Your objective
All of the entries below should be returned verbatim, apart from the pictures.

Recorded data
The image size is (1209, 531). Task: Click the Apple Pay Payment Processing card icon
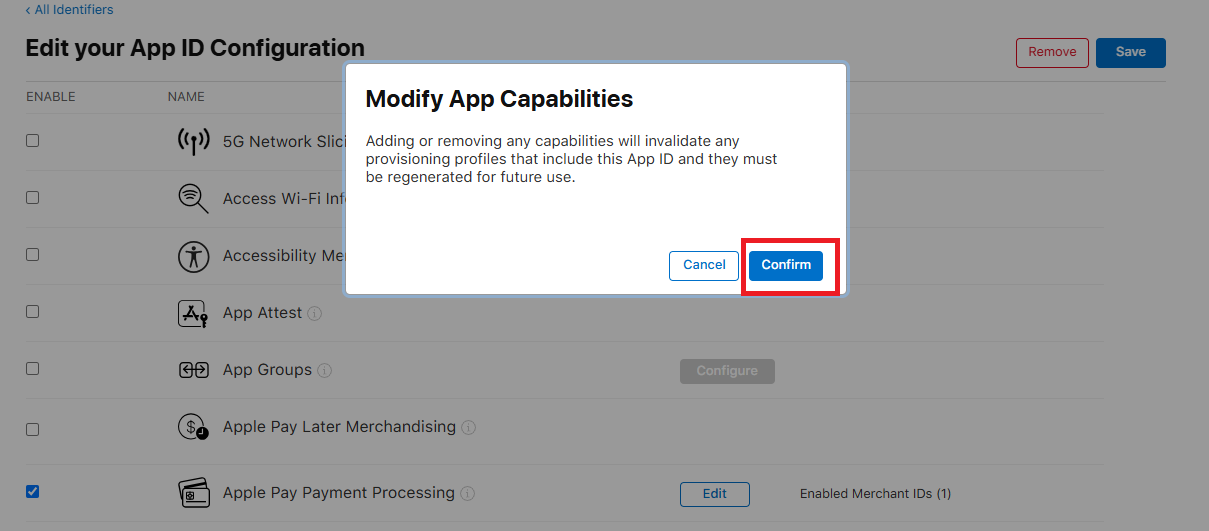coord(193,493)
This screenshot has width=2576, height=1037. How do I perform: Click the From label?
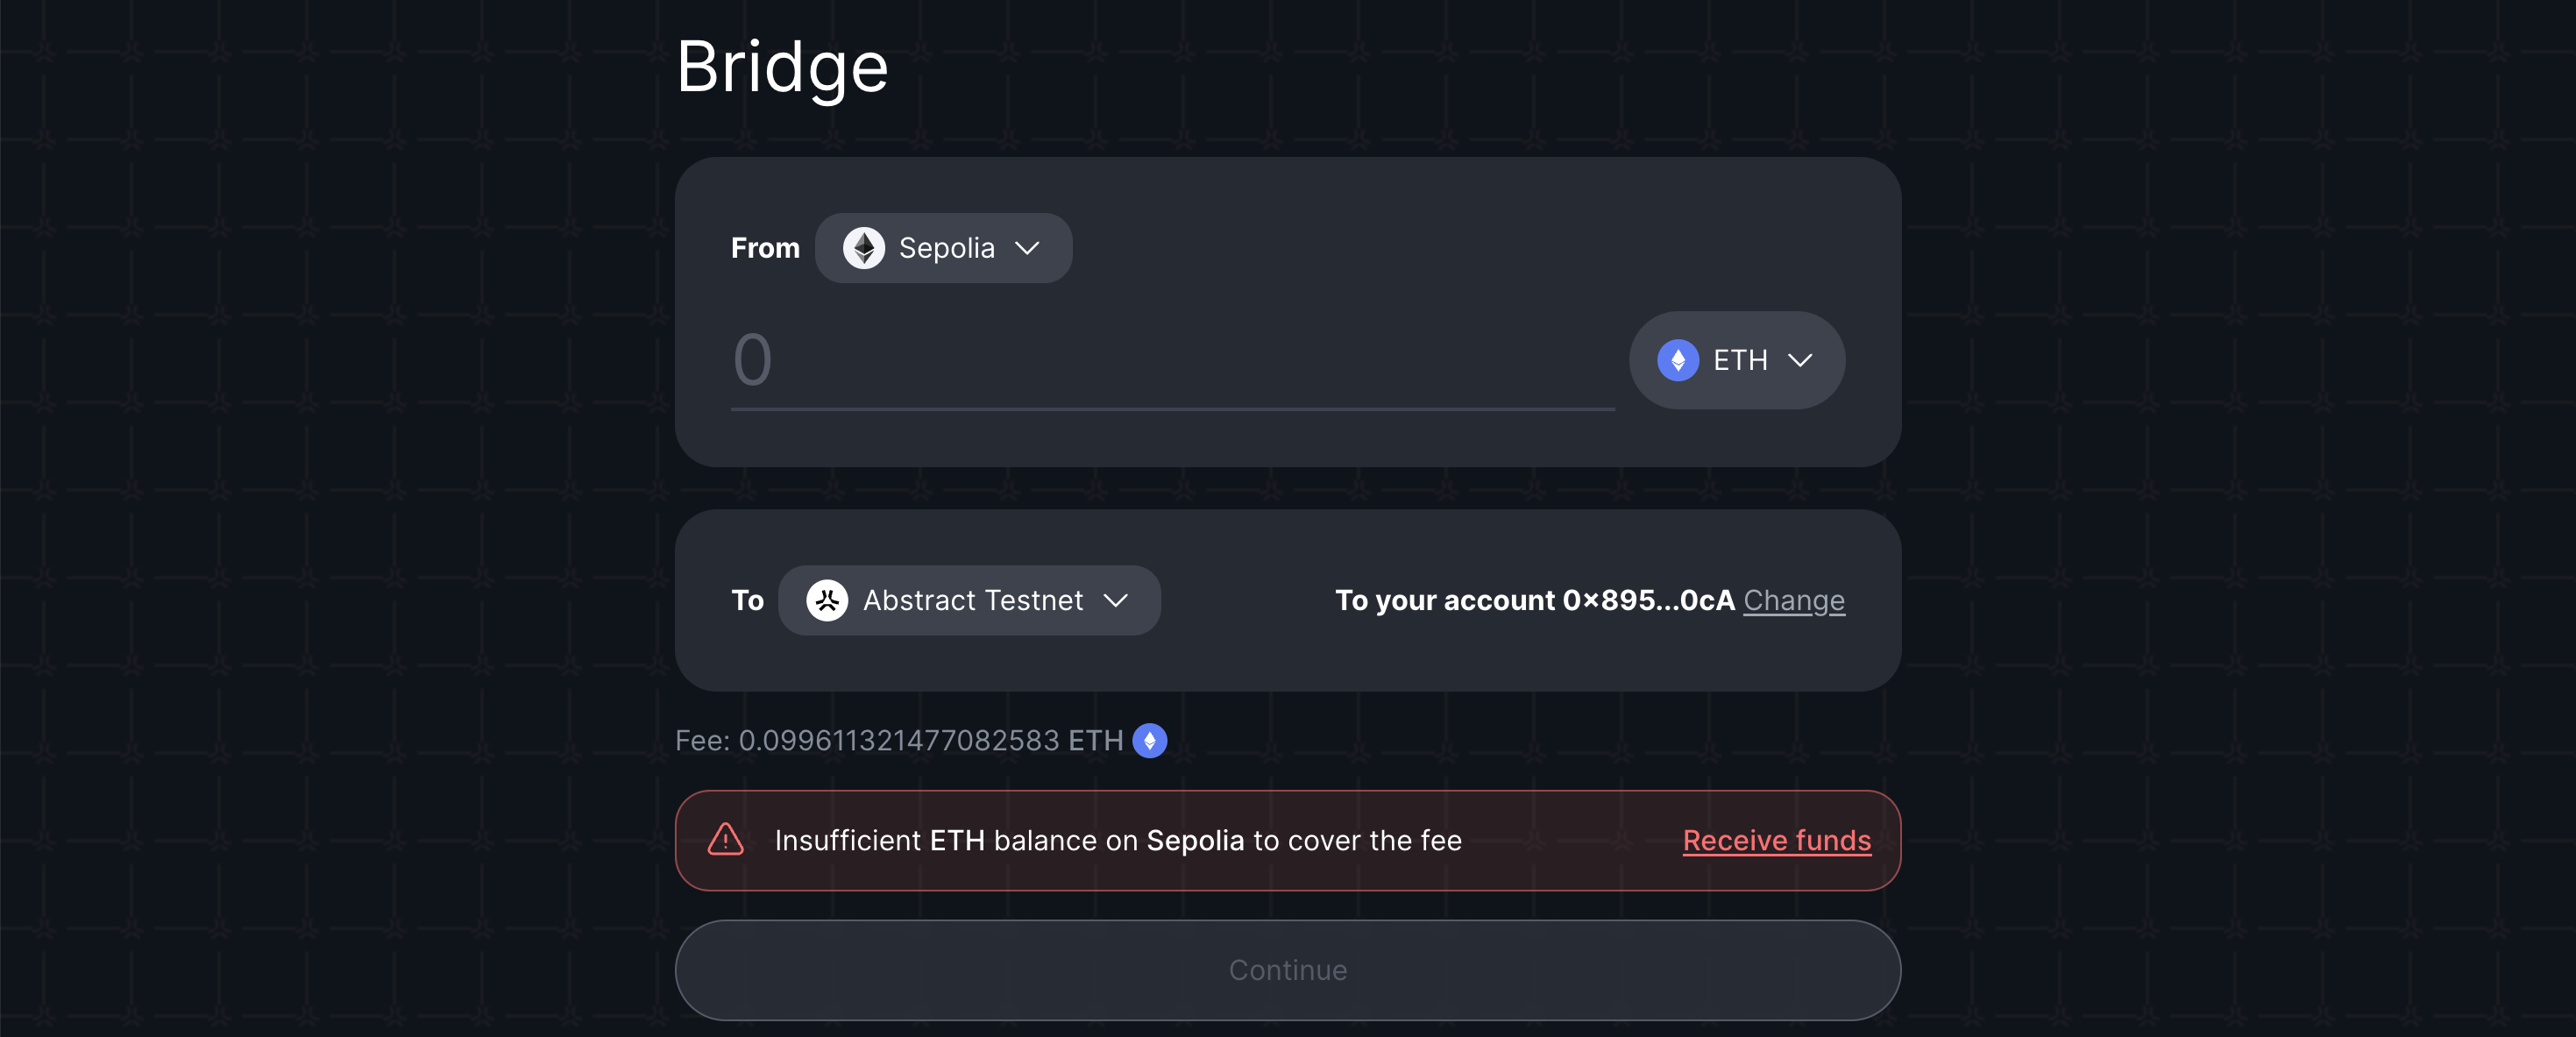[765, 248]
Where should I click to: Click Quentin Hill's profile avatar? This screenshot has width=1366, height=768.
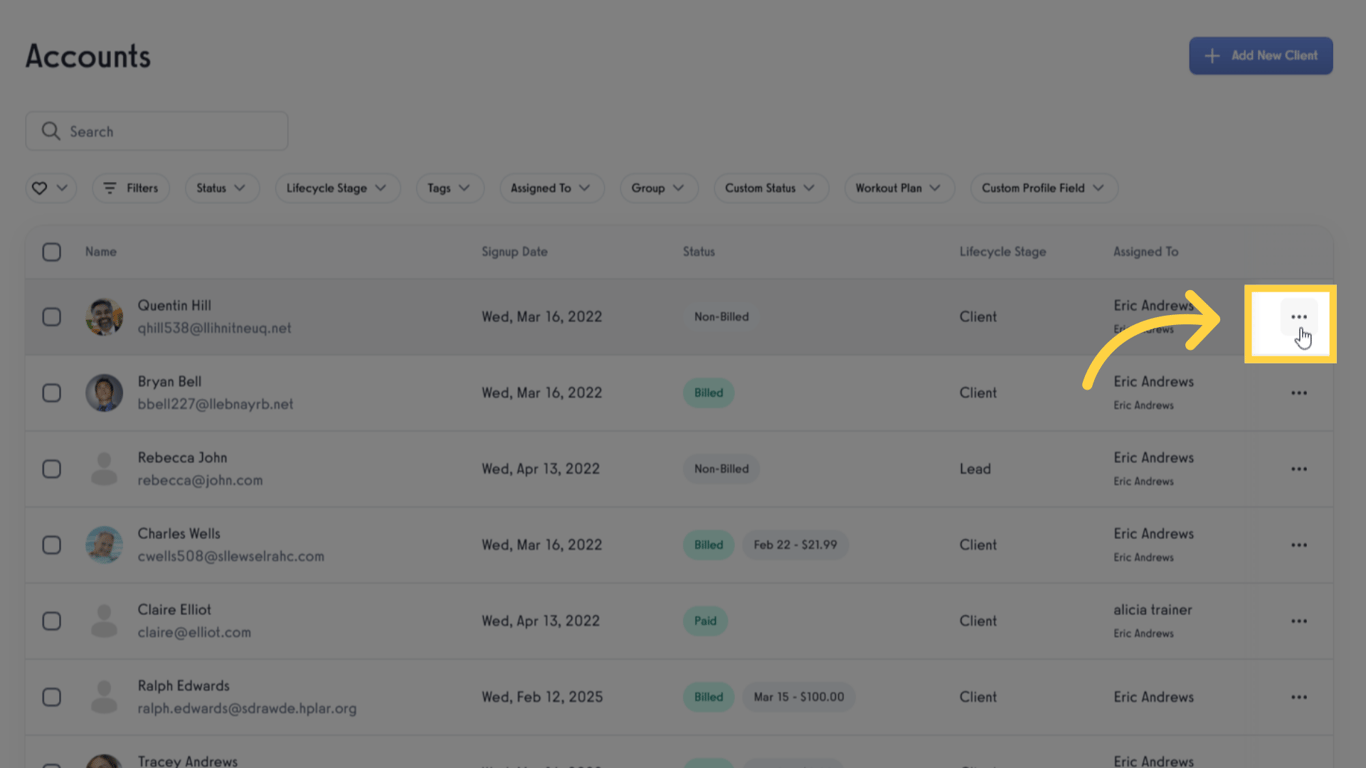pos(104,317)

Response to the task
The image size is (1209, 531). Task: Click the Apple Pay Payment Processing card icon
coord(193,493)
This screenshot has width=2576, height=1037. How do I perform: Click the From label?
[765, 248]
Where should I click to: Click Quentin Hill's profile avatar? This screenshot has width=1366, height=768.
pos(104,317)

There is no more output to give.